Helpful and friendly people on a low noise freenode channel.
The Features page says it is "horizontally scalable (no brokers, seamlessly add more nodes to the cluster)", but the Design page says you need to run a 'nsdq' daemon - which is a message broker - i.e. you cannot embed the daemon into your application?
That said, for a larger deployment you'd still probably want to run the lookupd as well, at which point, at least for a typical architecture, running nsqd standalone is probably fine. Embedding is darn handy for testing, though.
That sentence is missing an important word. No centralized brokers, meaning the typical/recommended deployment topology is an nsqd node on all hosts producing messages.
I appreciate all the work that Tyler has put into his series of blog posts on messaging systems (and NSQ bug reports!) but I think this particular article is one that misses the mark [1].

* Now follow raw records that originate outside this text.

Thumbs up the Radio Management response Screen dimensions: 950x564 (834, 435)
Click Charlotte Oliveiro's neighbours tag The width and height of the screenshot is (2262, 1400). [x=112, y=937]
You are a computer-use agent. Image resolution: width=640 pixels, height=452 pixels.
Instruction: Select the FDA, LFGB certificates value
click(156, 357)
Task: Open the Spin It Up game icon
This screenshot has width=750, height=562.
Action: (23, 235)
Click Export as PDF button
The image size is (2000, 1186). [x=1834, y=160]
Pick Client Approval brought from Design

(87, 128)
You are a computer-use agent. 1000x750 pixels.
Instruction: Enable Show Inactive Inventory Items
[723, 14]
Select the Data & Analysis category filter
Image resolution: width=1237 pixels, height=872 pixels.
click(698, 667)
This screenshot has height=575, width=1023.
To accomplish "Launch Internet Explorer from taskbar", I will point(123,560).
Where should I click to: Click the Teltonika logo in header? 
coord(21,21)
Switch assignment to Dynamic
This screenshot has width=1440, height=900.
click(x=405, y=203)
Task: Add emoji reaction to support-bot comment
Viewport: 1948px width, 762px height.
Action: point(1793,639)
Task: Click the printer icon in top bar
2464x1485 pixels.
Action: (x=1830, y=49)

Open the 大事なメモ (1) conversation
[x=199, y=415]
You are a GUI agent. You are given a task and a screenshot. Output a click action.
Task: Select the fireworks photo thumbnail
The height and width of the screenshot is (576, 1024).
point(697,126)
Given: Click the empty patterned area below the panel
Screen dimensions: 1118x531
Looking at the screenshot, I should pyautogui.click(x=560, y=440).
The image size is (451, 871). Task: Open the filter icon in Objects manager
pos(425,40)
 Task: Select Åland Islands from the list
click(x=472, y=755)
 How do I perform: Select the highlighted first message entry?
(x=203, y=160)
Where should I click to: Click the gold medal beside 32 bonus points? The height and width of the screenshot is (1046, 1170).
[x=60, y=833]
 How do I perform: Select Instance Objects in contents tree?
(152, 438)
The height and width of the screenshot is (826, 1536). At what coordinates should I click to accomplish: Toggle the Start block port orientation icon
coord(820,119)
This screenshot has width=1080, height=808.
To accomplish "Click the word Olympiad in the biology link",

While raw performance is important, I think comparing the guarantees and related operational and development semantics are far more interesting and useful.
These systems vary a great deal in the interfaces and functionality they expose to users building on top of them and operators dealing with them when they're deployed in production (and inevitably break!). This is ultimately what matters most.
P.S. single node (localhost) performance is essentially useless. Most of these tools are designed to be deployed as the backbone of large distributed systems (NSQ in particular), so scalability and performance in that context is a better indication of real-world performance.
We are using NSQ at Hailo for sending and receiving billions of messages every day. It scales incredibly well and is extremely reliable. We'd be happy to speak more about this with anyone who's interested.
How do you handle reliability? I'm reading http://nsq.io/overview/features_and_guarantees.html and I'm curious how you've set up your architecture to handle node failures without losing messages, or if losing messages is acceptable in your use case.
I'm also curious if you've had issues with duplicated delivery, where a message is delivered more than once, and how you've handled that case.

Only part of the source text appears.